"""

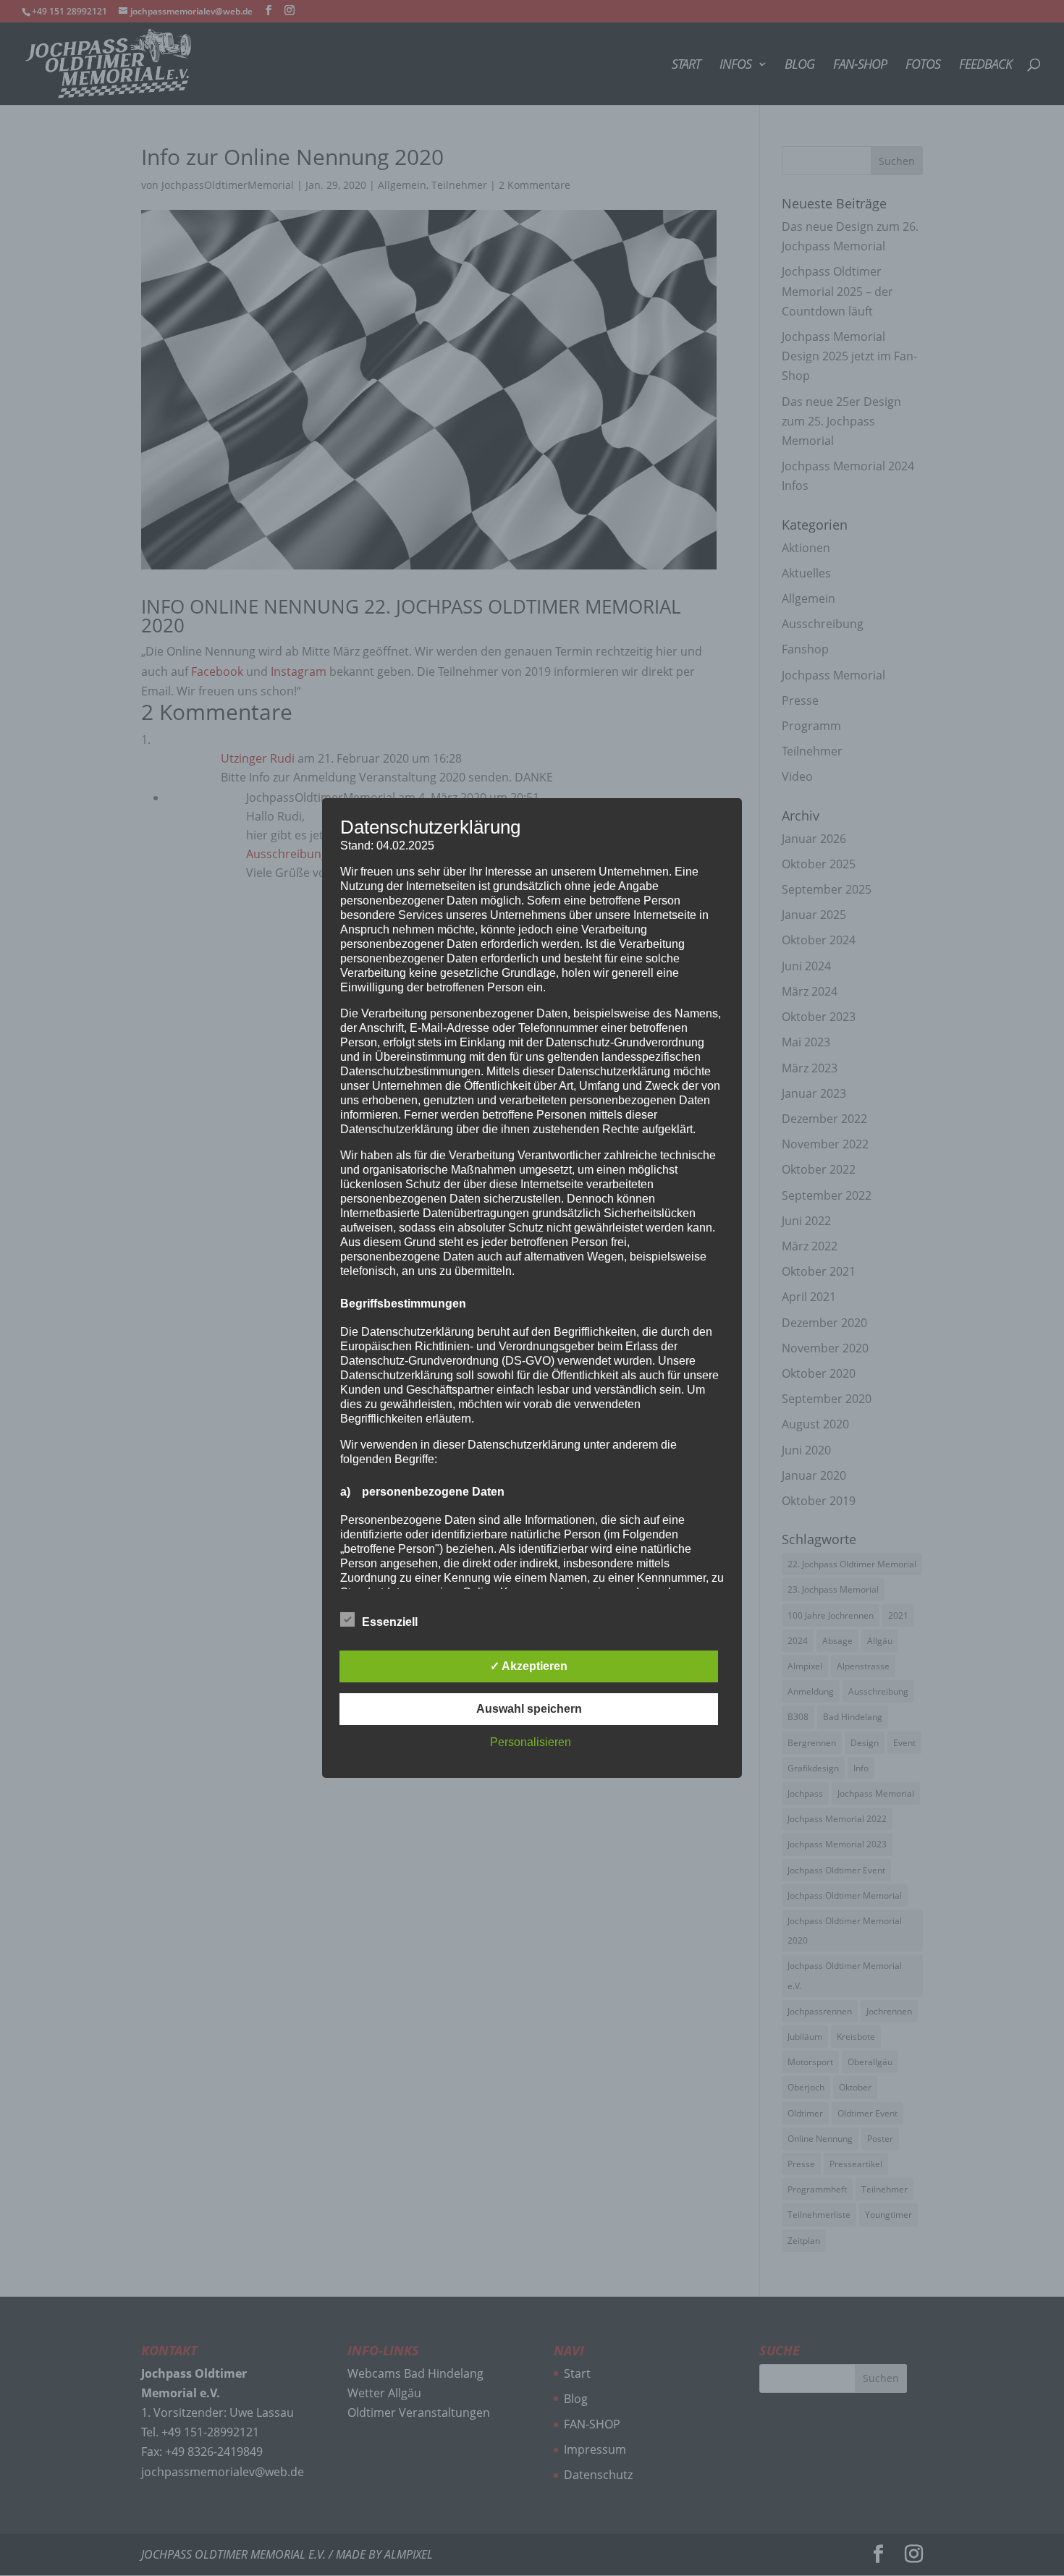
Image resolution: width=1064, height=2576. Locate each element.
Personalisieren (530, 1742)
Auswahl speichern (529, 1709)
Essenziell (390, 1622)
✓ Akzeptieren (528, 1666)
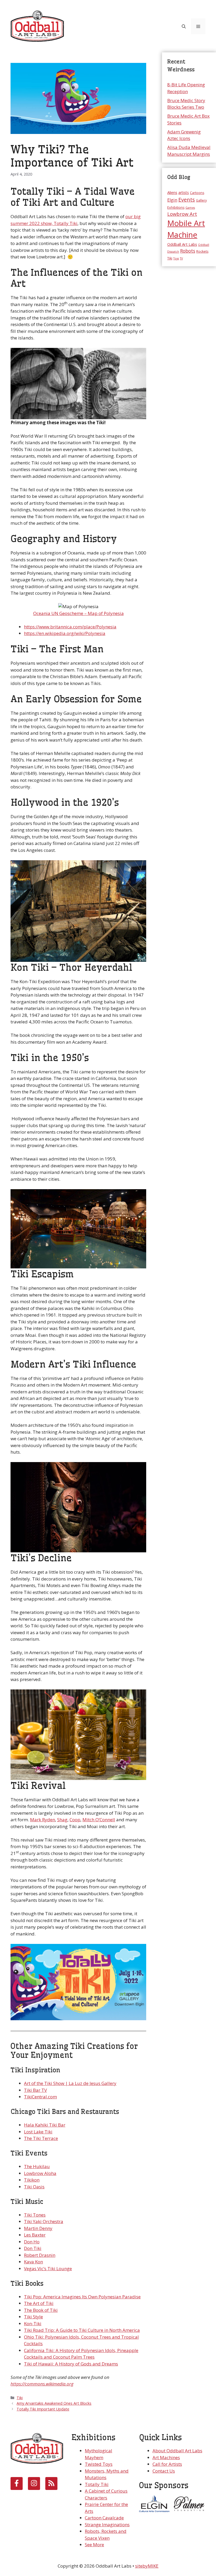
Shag (62, 1820)
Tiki (20, 2397)
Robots (187, 251)
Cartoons (197, 193)
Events (186, 199)
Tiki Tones (35, 2215)
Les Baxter (35, 2235)
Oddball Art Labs (182, 244)
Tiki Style (33, 2317)
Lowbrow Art (182, 214)
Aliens (172, 192)
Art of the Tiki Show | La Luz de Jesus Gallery (70, 2083)
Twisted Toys (98, 2464)
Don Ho (32, 2242)
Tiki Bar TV (35, 2090)
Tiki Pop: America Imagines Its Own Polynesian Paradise (82, 2297)
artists (183, 192)
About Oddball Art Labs (177, 2451)
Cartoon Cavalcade (104, 2518)
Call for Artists (167, 2464)
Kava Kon (33, 2262)
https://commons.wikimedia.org (42, 2384)
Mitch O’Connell (98, 1820)
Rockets (202, 251)
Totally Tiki (97, 2484)
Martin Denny (38, 2228)
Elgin (172, 200)
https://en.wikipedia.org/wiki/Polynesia (64, 633)
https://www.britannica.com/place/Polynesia (70, 627)
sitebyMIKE (147, 2566)
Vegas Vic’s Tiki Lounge (48, 2268)
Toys (176, 258)
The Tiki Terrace (41, 2138)
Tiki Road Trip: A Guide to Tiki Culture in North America (82, 2330)
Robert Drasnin (39, 2255)
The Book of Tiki (41, 2310)
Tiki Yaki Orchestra (43, 2221)
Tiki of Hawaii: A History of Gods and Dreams (71, 2364)
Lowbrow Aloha (40, 2173)
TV (181, 258)
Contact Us (164, 2471)
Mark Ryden (42, 1820)
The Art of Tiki (38, 2303)
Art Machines (166, 2457)
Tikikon (32, 2180)
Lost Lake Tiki (38, 2132)
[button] (183, 26)
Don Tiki (32, 2248)
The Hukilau (37, 2166)
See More (94, 2545)
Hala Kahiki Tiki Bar (44, 2125)
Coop (75, 1820)
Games (190, 207)
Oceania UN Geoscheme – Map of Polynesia (78, 613)
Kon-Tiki (32, 2323)
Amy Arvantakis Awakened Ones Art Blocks (54, 2403)
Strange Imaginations (107, 2525)
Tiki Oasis (34, 2187)
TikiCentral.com (40, 2097)
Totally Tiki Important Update (43, 2409)
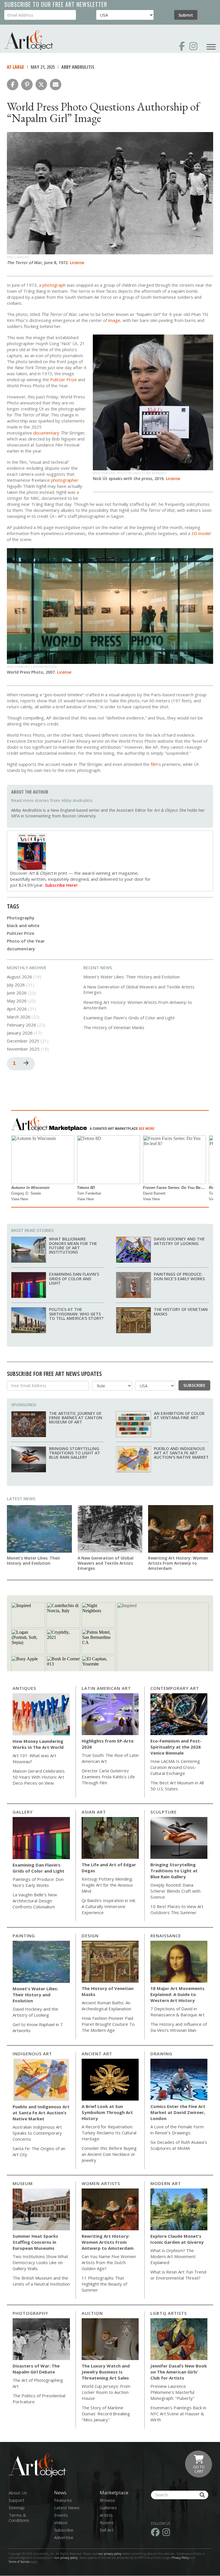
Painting (24, 1935)
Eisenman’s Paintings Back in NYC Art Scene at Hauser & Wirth (178, 2413)
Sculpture (163, 1812)
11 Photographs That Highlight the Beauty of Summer (104, 2284)
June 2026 (17, 993)
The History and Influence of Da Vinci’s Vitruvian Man (178, 2027)
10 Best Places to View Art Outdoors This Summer (176, 1909)
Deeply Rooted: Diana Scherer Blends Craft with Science (175, 1891)
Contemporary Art (174, 1688)
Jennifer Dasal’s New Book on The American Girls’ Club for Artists (178, 2372)
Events (61, 2515)
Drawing (161, 2053)
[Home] (28, 40)
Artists (106, 2515)
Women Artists (101, 2183)
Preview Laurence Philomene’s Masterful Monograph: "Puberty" (172, 2392)
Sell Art (106, 2530)
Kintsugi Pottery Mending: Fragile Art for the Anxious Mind (107, 1885)
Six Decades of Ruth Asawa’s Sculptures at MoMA (178, 2145)
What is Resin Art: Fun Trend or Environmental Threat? (178, 2275)
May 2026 (17, 1001)
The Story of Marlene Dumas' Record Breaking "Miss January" (106, 2413)
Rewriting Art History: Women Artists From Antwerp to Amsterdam (137, 1005)
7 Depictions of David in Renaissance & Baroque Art (177, 2011)
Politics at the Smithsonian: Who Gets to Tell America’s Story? (76, 1314)
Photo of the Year (26, 941)
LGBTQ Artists (168, 2313)
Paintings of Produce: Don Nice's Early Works (179, 1276)
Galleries (108, 2507)
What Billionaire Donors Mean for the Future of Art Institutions (73, 1245)
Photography (20, 918)
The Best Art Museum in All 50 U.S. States (177, 1786)
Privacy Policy (180, 2558)
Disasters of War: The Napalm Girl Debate (36, 2369)
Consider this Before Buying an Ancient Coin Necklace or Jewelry (109, 2154)
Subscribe (194, 1385)
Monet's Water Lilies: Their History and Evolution (131, 977)
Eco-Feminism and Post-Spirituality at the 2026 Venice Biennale (176, 1747)
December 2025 (23, 1041)
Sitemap (17, 2507)
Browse (107, 2500)
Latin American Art (106, 1688)
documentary (21, 948)
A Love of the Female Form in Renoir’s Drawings (177, 2129)
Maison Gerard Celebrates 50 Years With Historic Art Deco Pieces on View (39, 1777)
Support (16, 2500)
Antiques (24, 1688)
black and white (23, 925)
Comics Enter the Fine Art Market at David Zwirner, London (177, 2112)
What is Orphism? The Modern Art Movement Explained (173, 2256)
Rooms (107, 2522)
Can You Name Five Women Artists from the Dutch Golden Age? (109, 2262)
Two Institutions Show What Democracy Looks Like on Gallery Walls (40, 2262)
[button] (12, 84)
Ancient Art (97, 2053)
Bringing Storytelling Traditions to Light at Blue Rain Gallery (74, 1453)
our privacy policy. (67, 2558)
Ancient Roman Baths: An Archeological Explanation (106, 2005)
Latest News (21, 1498)
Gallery (23, 1812)
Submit (185, 15)
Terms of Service (19, 2562)
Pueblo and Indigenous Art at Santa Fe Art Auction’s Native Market (181, 1453)
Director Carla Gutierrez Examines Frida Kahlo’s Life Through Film (108, 1776)
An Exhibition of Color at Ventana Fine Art (179, 1415)
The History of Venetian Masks (113, 1027)
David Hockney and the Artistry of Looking (179, 1241)
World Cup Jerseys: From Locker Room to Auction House (106, 2392)
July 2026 (16, 985)
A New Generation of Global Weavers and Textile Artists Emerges (139, 989)
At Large (15, 67)
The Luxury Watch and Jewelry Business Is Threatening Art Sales (106, 2372)
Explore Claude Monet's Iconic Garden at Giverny (177, 2239)
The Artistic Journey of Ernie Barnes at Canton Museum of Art (75, 1418)
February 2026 (21, 1025)
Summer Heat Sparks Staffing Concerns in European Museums (35, 2242)
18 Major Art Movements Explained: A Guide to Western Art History (177, 1994)
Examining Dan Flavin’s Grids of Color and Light (129, 1017)
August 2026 (19, 977)
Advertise (63, 2537)
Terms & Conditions (19, 2517)
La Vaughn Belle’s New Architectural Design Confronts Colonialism (35, 1901)
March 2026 (18, 1017)
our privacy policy (110, 2554)
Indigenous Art (32, 2053)
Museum (23, 2183)
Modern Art (165, 2183)
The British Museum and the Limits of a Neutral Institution (41, 2281)
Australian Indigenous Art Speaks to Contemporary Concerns (37, 2133)
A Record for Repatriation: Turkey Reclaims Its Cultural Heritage (109, 2133)
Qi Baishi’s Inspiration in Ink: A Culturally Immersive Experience (109, 1906)
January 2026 (20, 1033)
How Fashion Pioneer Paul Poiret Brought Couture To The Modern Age (108, 2024)
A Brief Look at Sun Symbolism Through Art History (107, 2112)
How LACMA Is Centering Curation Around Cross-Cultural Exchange (175, 1767)
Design (90, 1935)
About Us (18, 2493)
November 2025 (23, 1049)
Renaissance (165, 1935)
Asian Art (94, 1812)
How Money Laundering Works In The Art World (38, 1744)
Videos (61, 2522)
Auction (92, 2313)
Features (63, 2500)
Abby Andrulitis (77, 67)
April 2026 (17, 1009)
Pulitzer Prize (20, 933)
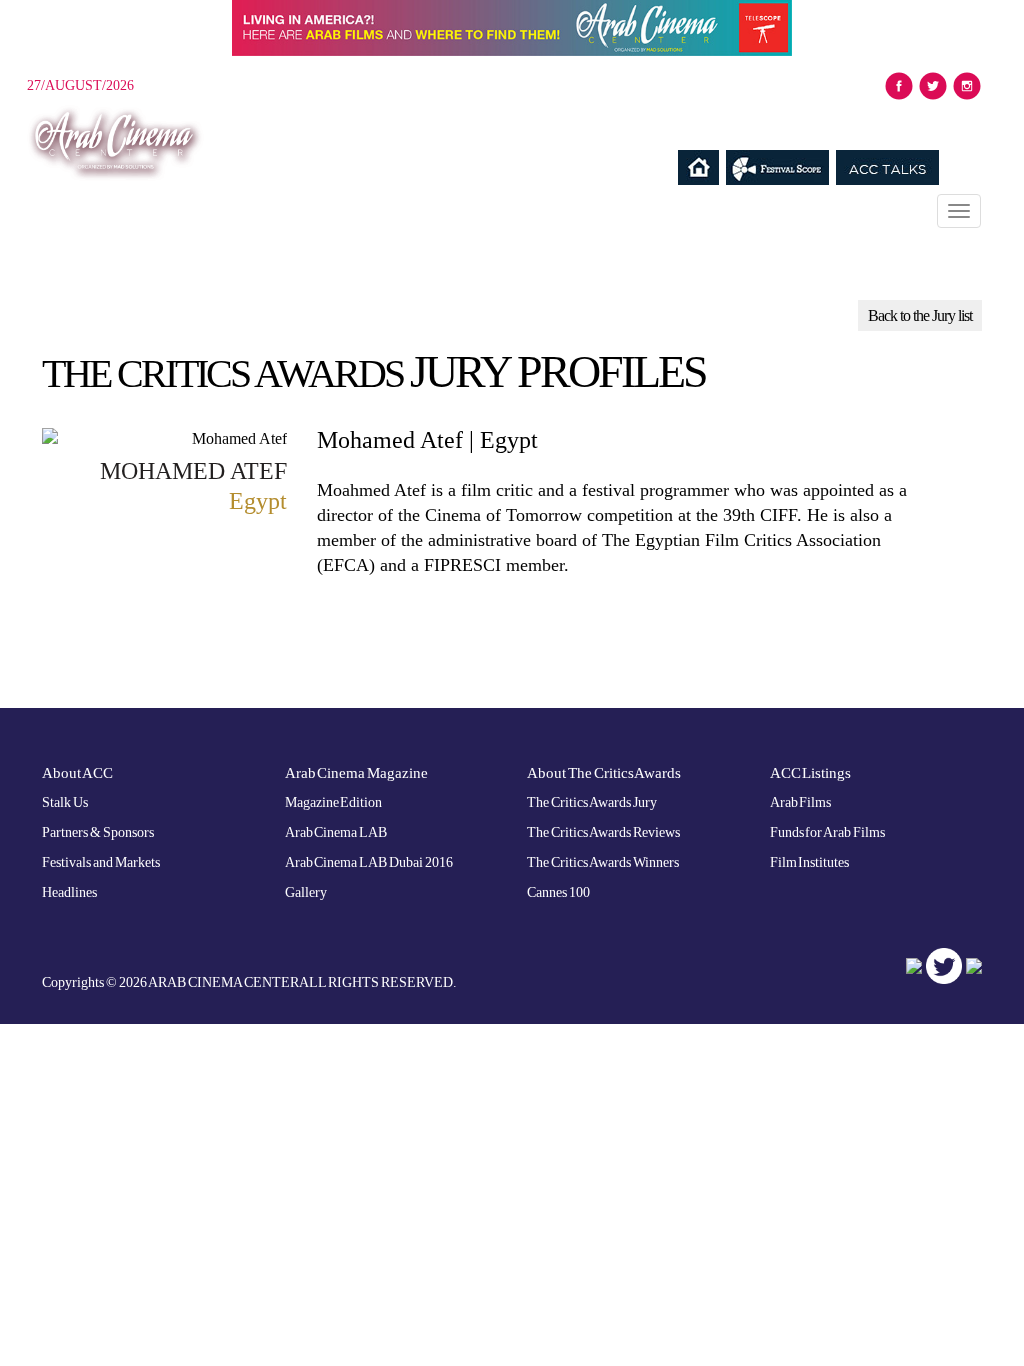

"""

### AIM OF THE EXERCISE
Print the entire listing above verbatim. No picture should be included.

### SOLUTION TO THE EXERCISE
Image resolution: width=1064, height=2576. Locate each element.
Personalisieren (530, 1742)
Auswahl speichern (529, 1709)
Essenziell (390, 1622)
✓ Akzeptieren (528, 1666)
Shag (62, 1820)
Tiki (20, 2397)
Robots (187, 251)
Cartoons (197, 193)
Events (186, 199)
Tiki Tones (35, 2215)
Les Baxter (35, 2235)
Oddball Art Labs (182, 244)
Tiki Style (33, 2317)
Lowbrow Art (182, 214)
Aliens (172, 192)
Art of the Tiki Show | La Luz de Jesus Gallery (70, 2083)
Twisted Toys (98, 2464)
Don Ho (32, 2242)
Tiki Bar TV (35, 2090)
Tiki Pop: America Imagines Its Own Polynesian Paradise (82, 2297)
artists (183, 192)
About Oddball Art Labs (177, 2451)
Cartoon Cavalcade (104, 2518)
Call for Artists (167, 2464)
Kava Kon (33, 2262)
https://commons.wikimedia.org (42, 2384)
Mitch O’Connell (98, 1820)
Rockets (202, 251)
Totally Tiki (97, 2484)
Martin Denny (38, 2228)
Elgin (172, 200)
https://en.wikipedia.org/wiki/Polynesia (64, 633)
https://www.britannica.com/place/Polynesia (70, 627)
sitebyMIKE (147, 2566)
Vegas Vic’s Tiki Lounge (48, 2268)
Toys (176, 258)
The Tiki Terrace (41, 2138)
Tiki Road Trip: A Guide to Tiki Culture in North America (82, 2330)
Robert Drasnin (39, 2255)
The Book of Tiki (41, 2310)
Tiki Yaki Orchestra (43, 2221)
Tiki of Hawaii: A History of Gods and Dreams (71, 2364)
Lowbrow Aloha (40, 2173)
TV (181, 258)
Contact Us (164, 2471)
Mark Ryden (42, 1820)
The Art of Tiki (38, 2303)
Art Machines (166, 2457)
Tikikon (32, 2180)
Lost Lake Tiki (38, 2132)
[button] (183, 26)
Don Tiki (32, 2248)
The Hukilau (37, 2166)
See More (94, 2545)
Hala Kahiki Tiki Bar (44, 2125)
Coop (75, 1820)
Games (190, 207)
Oceania UN Geoscheme – Map of Polynesia (78, 613)
Kon-Tiki (32, 2323)
Amy Arvantakis Awakened Ones Art Blocks (54, 2403)
Strange Imaginations (107, 2525)
Tiki Oasis (34, 2187)
TikiCentral.com (40, 2097)
Totally Tiki Important Update (43, 2409)
Painting (24, 1935)
Eisenman’s Paintings Back in NYC Art Scene at Hauser & Wirth (178, 2413)
Sculpture (163, 1812)
11 Photographs That Highlight the Beauty of Summer (104, 2284)
June 2026 (17, 993)
The History and Influence of Da Vinci’s Vitruvian Man (178, 2027)
10 Best Places to View Art Outdoors This Summer (176, 1909)
Deeply Rooted: Diana Scherer Blends Craft with Science (175, 1891)
Contemporary Art (174, 1688)
Jennifer Dasal’s New Book on The American Girls’ Club for Artists (178, 2372)
Events (61, 2515)
Drawing (161, 2053)
[Home] (28, 40)
Artists (106, 2515)
Women Artists (101, 2183)
Preview Laurence Philomene’s Masterful Monograph: "Puberty" (172, 2392)
Sell Art (106, 2530)
Kintsugi Pottery Mending: Fragile Art for the Anxious Mind (107, 1885)
Six Decades of Ruth Asawa’s Sculptures at MoMA (178, 2145)
What is Resin Art: Fun Trend or Environmental Threat? (178, 2275)
May 2026 (17, 1001)
The Story of Marlene Dumas' Record Breaking "Miss January" (106, 2413)
Rewriting Art History: Women Artists From Antwerp to Amsterdam (137, 1005)
7 Depictions of David in Renaissance & Baroque Art (177, 2011)
Politics at the Smithsonian: Who Gets to Tell America’s Story? (76, 1314)
Photo of the Year (26, 941)
LGBTQ Artists (168, 2313)
Paintings of Produce: Don Nice's Early Works (179, 1276)
Galleries (108, 2507)
What Billionaire Donors Mean for the Future of Art Institutions (73, 1245)
Photography (20, 918)
The Best Art Museum in All 50 U.S. States (177, 1786)
Privacy Policy (180, 2558)
Disasters of War: The Napalm Girl Debate (36, 2369)
Consider this Before Buying an Ancient Coin Necklace or Jewelry (109, 2154)
Subscribe (194, 1385)
Monet's Water Lilies: Their History and Evolution (131, 977)
Eco-Feminism and Post-Spirituality at the 2026 Venice Biennale (176, 1747)
December 2025 (23, 1041)
Sitemap (17, 2507)
Browse (107, 2500)
Latin American Art (106, 1688)
documentary (21, 948)
A Love of the Female Form in Renoir’s Drawings (177, 2129)
Maison Gerard Celebrates 50 Years With Historic Art Deco Pieces on View (39, 1777)
Support (16, 2500)
Antiques (24, 1688)
black and white (23, 925)
Comics Enter the Fine Art Market at David Zwirner, London (177, 2112)
What is Orphism? The Modern Art Movement Explained (173, 2256)
Rooms (107, 2522)
Can You Name Five Women Artists from the Dutch Golden Age? (109, 2262)
Two Institutions Show What Democracy Looks Like on Gallery Walls (40, 2262)
[button] (12, 84)
Ancient Art (97, 2053)
Bringing Storytelling Traditions to Light at Blue Rain Gallery (74, 1453)
our privacy policy. (67, 2558)
Ancient Roman Baths: An Archeological Explanation (106, 2005)
Latest News (21, 1498)
Gallery (23, 1812)
Submit (185, 15)
Terms of Service (19, 2562)
Pueblo and Indigenous Art at Santa Fe Art Auction’s Native Market (181, 1453)
Director Carla Gutierrez Examines Frida Kahlo’s Life Through Film (108, 1776)
An Exhibition of Color at Ventana Fine Art (179, 1415)
The History of Venetian Masks (113, 1027)
David Hockney and the Artistry of Looking (179, 1241)
World Cup Jerseys: From Locker Room to Auction House (106, 2392)
July 2026 (16, 985)
A New Generation of Global Weavers and Textile Artists Emerges (139, 989)
At Large (15, 67)
The Luxury Watch and Jewelry Business Is Threatening Art Sales (106, 2372)
Explore Claude Monet's Iconic Garden at Giverny (177, 2239)
The Artistic Journey of Ernie Barnes at Canton Museum of Art (75, 1418)
February 2026 (21, 1025)
Summer Heat Sparks Staffing Concerns in European Museums (35, 2242)
18 Major Art Movements Explained: A Guide to Western Art History (177, 1994)
Examining Dan Flavin’s Grids of Color and Light (129, 1017)
August 2026 (19, 977)
Advertise (63, 2537)
Terms & Conditions (19, 2517)
La Vaughn Belle’s New Architectural Design Confronts Colonialism (35, 1901)
March 2026 (18, 1017)
our privacy policy (110, 2554)
Indigenous Art (32, 2053)
Museum (23, 2183)
Modern Art (165, 2183)
The British Museum and the Limits of a Neutral Institution (41, 2281)
Australian Indigenous Art Speaks to Contemporary Concerns (37, 2133)
A Record for Repatriation: Turkey Reclaims Its Cultural Heritage (109, 2133)
Qi Baishi’s Inspiration in Ink: A Culturally Immersive Experience (109, 1906)
January 2026 (20, 1033)
How Fashion Pioneer Paul Poiret Brought Couture To The Modern Age (108, 2024)
A Brief Look at Sun Symbolism Through Art History (107, 2112)
How LACMA Is Centering Curation Around Cross-Cultural Exchange (175, 1767)
Design (90, 1935)
About Us (18, 2493)
November 2025 (23, 1049)
Renaissance (165, 1935)
Asian Art (94, 1812)
How Money Laundering Works In The Art World (38, 1744)
Videos (61, 2522)
Auction (92, 2313)
Features (63, 2500)
Abby Andrulitis (77, 67)
April 2026 (17, 1009)
Pulitzer Prize (20, 933)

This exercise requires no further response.